Los nombres propios se irán conociendo a lo largo del relato. También en la adolescencia. Donde Marta conoce a ese amor que todos nosotros también conocimos. Un amor que nos educa en lo sentimental, en lo sexual, en lo afectivo –en lo bueno y en lo malo–. Un punto de inflexión para la vida adulta. Si la muerte en la infancia forma parte de una explicación paterna, de los telediarios, de casi una lección con la que presumir con los hermanos, en la adolescencia va tomando otro registro, otro tono. Y junto con la muerte, el dolor de las múltiples decepciones que vivimos, de los temores a los que nos enfrentamos: de los exámenes a las relaciones sociales, de las enfermedades a la conciencia del paso del tiempo. Es la época del cambio, de las transformaciones, para los personajes de la novela, al igual que hubo cambios y transformaciones en aquellos años de "revolución digital", de mensajes con lenguajes abreviados, de tecnologías que anticiparán nuevas realidades –redes sociales, internet–. Es curioso: hay un mundo que evoluciona y unas vidas que también van avanzando, que crecen. En una simetría entre el tiempo global y el tiempo que pertenece al ámbito de la protagonista –que es el de una generación, millennial en este caso–.

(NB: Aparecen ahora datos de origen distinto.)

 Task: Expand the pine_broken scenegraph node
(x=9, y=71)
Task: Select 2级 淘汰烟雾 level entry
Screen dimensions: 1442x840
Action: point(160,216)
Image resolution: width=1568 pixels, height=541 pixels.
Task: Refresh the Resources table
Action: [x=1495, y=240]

Y al final todo se complica. Y vienen nuevas decisiones. Primeros trabajos –precarios–, una vida a la que se le va viendo el argumento de la obra –por citar el muy citado poema de Gil de Biedma–. Marta ha crecido y las expectativas que fueron ya no son tan ilusionantes ni esperanzadoras. Es la realidad de una joven excelente que vive de sus padres a pesar de los varios trabajos que va encadenando en una jornada laboral que no tiene límites. Es el crudo contexto que hoy día sobrevive, y que abre debates en Twitter y artículos y noticias en los periódicos. Los nombres propios ahora son los del tedio, la monotonía, la duda, el piso compartido, la treintena. Y un horizonte al que se le adivina el precipicio y que nadie sabe muy bien cómo afrontar.
En Los nombres propios, la escritora Marta Jiménez Serrano, al igual que la narradora omnisciente de su novela, nos va descubriendo las palabras que definen una época, una generación. Con una historia bien resuelta a la que se le notan las horas de dedicación y de oficio: desde su apertura a sus símiles, desde su desarrollo hasta su conmovedor cierre. Entre sus capítulos nos iremos por una especie de diccionario generacional, el de los nacidos a finales de los 80 y principios de los 90. Un diccionario generacional donde se une historia, sociología y literatura para ofrecernos una novela notable y de interés.